The social movement in Thailand that I am investigating is distinguished by the establishment of alternative education, foundations, and networks linked to socio-political and spiritual advocacies. This social movement views state educational reform/decentralization as an incoherent, hegemonic impulse and has countered it with the development of alternative schools and advocating home-school as an alternative to public schooling.
The growing numbers of alternative schools represent the resistance to perceived threats to deeply-imbedded cultural values posed by both decentralization and globalization. The state’s primary goals of decentralization are to redistribute the administration of the public good and to improve the quality of education in order to remain globally competitive.
Many Thais, however, need to be assured of adequate incentive to embrace the conditional empowerment of decentralization.

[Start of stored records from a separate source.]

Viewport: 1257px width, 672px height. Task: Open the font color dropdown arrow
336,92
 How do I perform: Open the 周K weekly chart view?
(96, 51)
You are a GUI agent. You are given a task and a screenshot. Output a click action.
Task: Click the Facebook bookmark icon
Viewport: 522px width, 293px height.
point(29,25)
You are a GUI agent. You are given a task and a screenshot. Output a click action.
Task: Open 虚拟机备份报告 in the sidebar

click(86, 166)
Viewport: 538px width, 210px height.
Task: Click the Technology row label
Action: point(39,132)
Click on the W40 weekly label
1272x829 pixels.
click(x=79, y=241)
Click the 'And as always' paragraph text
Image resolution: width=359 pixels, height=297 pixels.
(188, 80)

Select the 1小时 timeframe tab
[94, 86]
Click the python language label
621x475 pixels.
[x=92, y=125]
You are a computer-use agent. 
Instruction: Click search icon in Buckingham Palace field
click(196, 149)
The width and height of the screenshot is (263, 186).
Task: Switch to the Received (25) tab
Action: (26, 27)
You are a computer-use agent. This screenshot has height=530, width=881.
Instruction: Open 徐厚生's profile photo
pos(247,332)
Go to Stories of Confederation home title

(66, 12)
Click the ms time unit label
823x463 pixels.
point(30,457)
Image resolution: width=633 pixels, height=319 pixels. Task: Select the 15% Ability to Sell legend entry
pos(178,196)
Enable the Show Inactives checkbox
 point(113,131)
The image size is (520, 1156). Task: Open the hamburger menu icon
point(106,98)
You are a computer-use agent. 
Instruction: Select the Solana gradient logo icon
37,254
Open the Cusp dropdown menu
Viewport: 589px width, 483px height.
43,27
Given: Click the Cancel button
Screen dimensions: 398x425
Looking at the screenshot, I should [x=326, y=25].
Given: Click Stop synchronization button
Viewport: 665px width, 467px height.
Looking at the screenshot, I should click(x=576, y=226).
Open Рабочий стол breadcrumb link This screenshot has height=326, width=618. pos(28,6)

To a large segment of Thai society, a reasoned resistance is necessary to deflect the intrusion of immoral cultural change caused by inadequate reform. The educational social movement represents this reasoned response and symbolizes many Thai’s lack of confidence in the state to deliver an equitable, coherent public good.
The four primary research questions are:
1. What social, cultural, political, and spiritual values inform alternative education activists in Thailand?
2. What has been the impact of alternative schools and home-schooling on decentralization and reform in Thailand?
3. What are the historic and cultural contexts of reform movements in Thailand?
4. What (if anything) is distinctly “Thai” about Thai decentralization and reform?
Methodology I am conducting a qualitative research in Thailand, gathering data through extensive interviews of homeschoolers, alternative educators, Ministry of Education officials; observations at schools; in-depth literature research; and immersing into ethnographic case studies at two alternative education sites.
To answer my primary research questions, I will investigate three strains of educational reform: the alternative education movement, historical reforms related to globalization, culture, spirituality, and education; and the Ministry of Education’s reform policy-making. Theory My research will be informed by several theoretical frameworks, including: globalization and its relationship to decentralization, education policy-making related to reform in developing country contexts; culture as social movement; culture as education; communities of practice; and alternative conceptions of pedagogy and learning. Key literature will come from Western, Thai, and international resources.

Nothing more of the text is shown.